**EXERCISE BRIEF**
Return every line of the material exactly.

╭──

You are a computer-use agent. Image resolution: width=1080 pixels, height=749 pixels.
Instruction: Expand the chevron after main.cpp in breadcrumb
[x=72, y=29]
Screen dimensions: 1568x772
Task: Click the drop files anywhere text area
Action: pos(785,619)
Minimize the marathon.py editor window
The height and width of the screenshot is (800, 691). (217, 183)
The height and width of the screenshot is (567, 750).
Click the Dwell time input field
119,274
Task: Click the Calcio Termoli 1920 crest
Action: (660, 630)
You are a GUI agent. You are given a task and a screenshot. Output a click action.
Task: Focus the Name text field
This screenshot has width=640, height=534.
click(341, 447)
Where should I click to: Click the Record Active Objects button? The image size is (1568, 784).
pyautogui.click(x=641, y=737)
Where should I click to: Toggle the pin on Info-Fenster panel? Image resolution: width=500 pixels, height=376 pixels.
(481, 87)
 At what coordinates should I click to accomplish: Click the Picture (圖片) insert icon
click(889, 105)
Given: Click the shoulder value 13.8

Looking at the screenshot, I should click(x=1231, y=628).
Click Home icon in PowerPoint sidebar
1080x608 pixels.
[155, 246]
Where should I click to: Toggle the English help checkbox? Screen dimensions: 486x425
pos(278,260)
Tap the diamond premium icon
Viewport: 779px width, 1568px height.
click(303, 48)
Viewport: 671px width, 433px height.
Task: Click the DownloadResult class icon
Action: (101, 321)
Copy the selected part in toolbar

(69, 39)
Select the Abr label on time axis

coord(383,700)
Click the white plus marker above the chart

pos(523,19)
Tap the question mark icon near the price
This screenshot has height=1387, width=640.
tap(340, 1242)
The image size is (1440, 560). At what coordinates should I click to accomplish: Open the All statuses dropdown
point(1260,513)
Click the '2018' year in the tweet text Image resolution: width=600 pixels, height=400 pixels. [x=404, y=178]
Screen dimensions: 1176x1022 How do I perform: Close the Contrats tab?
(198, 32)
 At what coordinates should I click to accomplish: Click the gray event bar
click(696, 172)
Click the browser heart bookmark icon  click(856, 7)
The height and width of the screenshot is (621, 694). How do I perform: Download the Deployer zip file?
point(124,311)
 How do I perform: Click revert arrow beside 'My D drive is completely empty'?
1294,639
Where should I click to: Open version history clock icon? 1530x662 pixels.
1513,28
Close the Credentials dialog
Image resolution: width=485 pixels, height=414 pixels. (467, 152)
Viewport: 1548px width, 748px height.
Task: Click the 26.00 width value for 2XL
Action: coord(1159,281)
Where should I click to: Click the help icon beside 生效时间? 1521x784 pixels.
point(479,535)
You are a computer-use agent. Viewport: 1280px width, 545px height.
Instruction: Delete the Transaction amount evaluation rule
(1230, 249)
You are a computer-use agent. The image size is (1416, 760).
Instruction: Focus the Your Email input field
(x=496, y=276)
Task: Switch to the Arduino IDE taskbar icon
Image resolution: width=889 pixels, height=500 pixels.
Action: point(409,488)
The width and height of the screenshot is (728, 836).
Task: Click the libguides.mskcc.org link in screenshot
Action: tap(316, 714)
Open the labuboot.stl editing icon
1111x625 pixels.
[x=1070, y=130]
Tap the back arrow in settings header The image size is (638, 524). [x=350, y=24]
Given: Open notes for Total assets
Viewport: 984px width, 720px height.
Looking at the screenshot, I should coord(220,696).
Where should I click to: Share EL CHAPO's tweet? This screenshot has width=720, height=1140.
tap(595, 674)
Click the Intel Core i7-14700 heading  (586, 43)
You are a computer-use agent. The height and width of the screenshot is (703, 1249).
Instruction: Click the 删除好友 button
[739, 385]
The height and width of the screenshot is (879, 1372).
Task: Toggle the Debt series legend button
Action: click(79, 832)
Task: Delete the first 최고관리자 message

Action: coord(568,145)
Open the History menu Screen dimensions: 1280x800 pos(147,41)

╰──

**FINAL ANSWER**
You are a computer-use agent. Image resolution: width=1080 pixels, height=749 pixels.
Instruction: Expand the chevron after main.cpp in breadcrumb
[x=72, y=29]
Screen dimensions: 1568x772
Task: Click the drop files anywhere text area
Action: pos(785,619)
Minimize the marathon.py editor window
The height and width of the screenshot is (800, 691). (217, 183)
The height and width of the screenshot is (567, 750).
Click the Dwell time input field
119,274
Task: Click the Calcio Termoli 1920 crest
Action: (660, 630)
You are a GUI agent. You are given a task and a screenshot. Output a click action.
Task: Focus the Name text field
This screenshot has width=640, height=534.
click(341, 447)
Where should I click to: Click the Record Active Objects button? The image size is (1568, 784).
pyautogui.click(x=641, y=737)
Where should I click to: Toggle the pin on Info-Fenster panel? Image resolution: width=500 pixels, height=376 pixels.
(481, 87)
 At what coordinates should I click to accomplish: Click the Picture (圖片) insert icon
click(889, 105)
Given: Click the shoulder value 13.8

Looking at the screenshot, I should click(x=1231, y=628).
Click Home icon in PowerPoint sidebar
1080x608 pixels.
[155, 246]
Where should I click to: Toggle the English help checkbox? Screen dimensions: 486x425
pos(278,260)
Tap the diamond premium icon
Viewport: 779px width, 1568px height.
click(303, 48)
Viewport: 671px width, 433px height.
Task: Click the DownloadResult class icon
Action: (101, 321)
Copy the selected part in toolbar

(69, 39)
Select the Abr label on time axis

coord(383,700)
Click the white plus marker above the chart

pos(523,19)
Tap the question mark icon near the price
This screenshot has height=1387, width=640.
tap(340, 1242)
The image size is (1440, 560). At what coordinates should I click to accomplish: Open the All statuses dropdown
point(1260,513)
Click the '2018' year in the tweet text Image resolution: width=600 pixels, height=400 pixels. [x=404, y=178]
Screen dimensions: 1176x1022 How do I perform: Close the Contrats tab?
(198, 32)
 At what coordinates should I click to accomplish: Click the gray event bar
click(696, 172)
Click the browser heart bookmark icon  click(856, 7)
The height and width of the screenshot is (621, 694). How do I perform: Download the Deployer zip file?
point(124,311)
 How do I perform: Click revert arrow beside 'My D drive is completely empty'?
1294,639
Where should I click to: Open version history clock icon? 1530x662 pixels.
1513,28
Close the Credentials dialog
Image resolution: width=485 pixels, height=414 pixels. (467, 152)
Viewport: 1548px width, 748px height.
Task: Click the 26.00 width value for 2XL
Action: coord(1159,281)
Where should I click to: Click the help icon beside 生效时间? 1521x784 pixels.
point(479,535)
You are a computer-use agent. Viewport: 1280px width, 545px height.
Instruction: Delete the Transaction amount evaluation rule
(1230, 249)
You are a computer-use agent. The image size is (1416, 760).
Instruction: Focus the Your Email input field
(x=496, y=276)
Task: Switch to the Arduino IDE taskbar icon
Image resolution: width=889 pixels, height=500 pixels.
Action: point(409,488)
The width and height of the screenshot is (728, 836).
Task: Click the libguides.mskcc.org link in screenshot
Action: tap(316, 714)
Open the labuboot.stl editing icon
1111x625 pixels.
[x=1070, y=130]
Tap the back arrow in settings header The image size is (638, 524). [x=350, y=24]
Given: Open notes for Total assets
Viewport: 984px width, 720px height.
Looking at the screenshot, I should coord(220,696).
Where should I click to: Share EL CHAPO's tweet? This screenshot has width=720, height=1140.
tap(595, 674)
Click the Intel Core i7-14700 heading  (586, 43)
You are a computer-use agent. The height and width of the screenshot is (703, 1249).
Instruction: Click the 删除好友 button
[739, 385]
The height and width of the screenshot is (879, 1372).
Task: Toggle the Debt series legend button
Action: click(79, 832)
Task: Delete the first 최고관리자 message

Action: coord(568,145)
Open the History menu Screen dimensions: 1280x800 pos(147,41)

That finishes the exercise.